Bir önceki albüm değerlendirme yazısında pek de hoş şeylerden söz etmedim. Kötü bir albüm dinlediğim zaman biraz canım sıkılıyor açıkçası. Bu can sıkıntımı gidermek için de kendi çalma listemdeki güzide şarkılara yöneliyorum. Ya da albüm kritik yazma listemdeki sıradaki albümü dinlemeye koyuluyorum. Orada da yine kötü çıkma riski var elbette. Fakat eninde sonunda o albümü dinleyeceğim için orasına artık çok takılmıyorum. “Tales for The Weak”in yaşatmış olduğu o kekremsi tattan sonra bu defa gerçekten harikulade bir Atmospheric Black Metal albümüne denk geldim. Güney Amerika topraklarına gidiyoruz ve Brezilya varış noktamız oluyor. Brezilya’da tek başına harikalar yaratmayı kafasına koymuş “Matheus Vidor”un sadece kendisinin yürüttüğü Black Metal projesi “Windveill”in bu yıl çıkarmış olduğu enstrümantal albümü “There Inevitably Will Be Silence”dan sizlere söz edeceğim. Normalde enstrümental albümlere pek yaklaşmayı istemem. O taraflarda pek istekli değilim. There Inevitably Will Be Silence albümünde sadece bazı şarkılarda Vidor birkaç kelime ediyor o kadar. O yüzden enstrümental bir albüm demekte bir sakınca görmüyorum. Dediğim gibi normalde enstrümantal albümleri dinleyen biri değilimdir. Fakat Vidor öylesine etkileyici bir atmosfer yaratmayı başarmış ki daha ilk şarkıda kendinizi büyülenmiş hissediyorsunuz. İşte ben de büyülenmiş biri olarak kendimi bu albümün mavi renkli atmosferine bıraktım.

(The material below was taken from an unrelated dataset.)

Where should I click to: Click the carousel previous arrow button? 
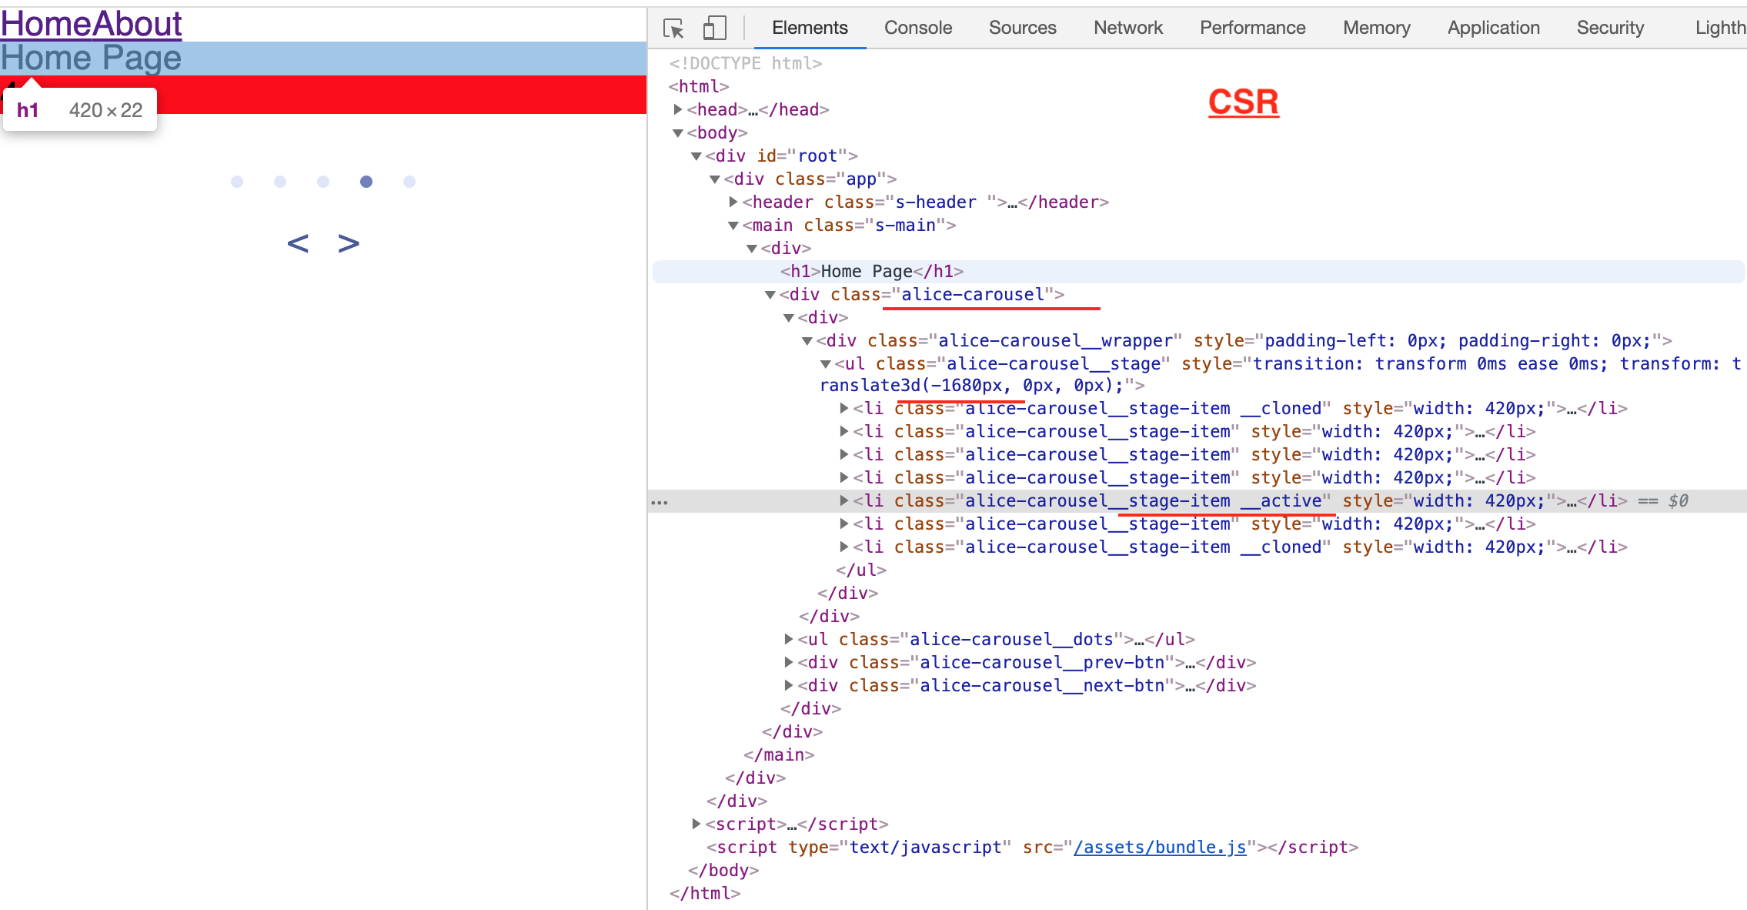pos(299,243)
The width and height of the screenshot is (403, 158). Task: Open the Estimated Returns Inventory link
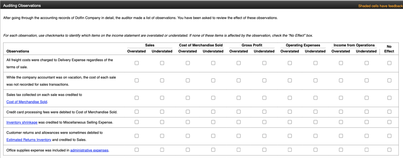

Atmosfer yaratmak için en önemli enstrüman klavyedir. Özellikle Metal camiasında klavye ile oldukça enteresan ve etkileyici işler yapılabiliyor. Black Metal’de de bir ambiyans aygıtı olarak tanımlayabiliriz. İşte bu yüzden Atmospheric Black Metal’in vazgeçilmez enstrümanlarından birisidir. Fakat bu enstrümanı doğru bir şekilde kullanmak da ayrı bir maharettir. Bütün şarkıyı mahvedebilirsiniz de efsanevi bir havaya sokabilirsiniz de. Bu tamamen müzisyenin yeteneğine bağlı oluyor işte. Elbette albümün prodüksiyonluğunu üstlenen kişinin de payı büyüktür. Vidor, öylesine şahane bir şekilde kullanmış ki klavyeyi bizlere hissettirmek istediği o gerilimli, kozmik havayı sonuna kadar veriyor. Sadece klavyenin iyi olması yetmiyor elbette, gitar riffleri ve prodüksiyonun da aynı şekilde büyük bir önemi var. Burada işte her şey şahane bir şekilde yazılıp, notalara döküldüğü için çok güzel bir albüm dinliyorsunuz. Özellikle klavyedeki besteler son zamanlarda dinlediğim en etkileyici klavye işlerinden olabilir. Benim severek dinlediğim “Myuu” adlı, korku filmlerinin ve dizilerinin müziklerini klavyesi ile çok iyi bir şekilde çalan, üstadın çalış şekline çok benzer işler var. Bu yüzden de ekstradan daha da ruhuma işleyen bir albüm dinlemiş oluyorum. İşte enstrümantal bir albüm dinleyeceksem eğer böyle bir şey olmalı benim için. Elbette Progressive Metal tarafında çok komplike ve çok teknik enstrümantal şarkılar yapılıyor. Fakat onların etkileyiciliği benim için uzun süreli olmuyor. There Inevitably Will Be Silence ise tam tersine, dinlediğim andan beri etkisi beni çepeçevre sarmış durumda. Bu yıl dinlediğim en güzel işlerden birini Vidor adlı dostumuz Windveill projesi ile bizlere sunmuş. Her şeyi kendi besteleyip, kendi çalan muazzam bir müzisyen olan Vidor, 2019’dan beri Windveill projesini sürdürüyor. Daha önceki işlerine de bir an önce bakmak istiyorum. Sanırım bir başka bağımlısı olacağım grubu keşfettim.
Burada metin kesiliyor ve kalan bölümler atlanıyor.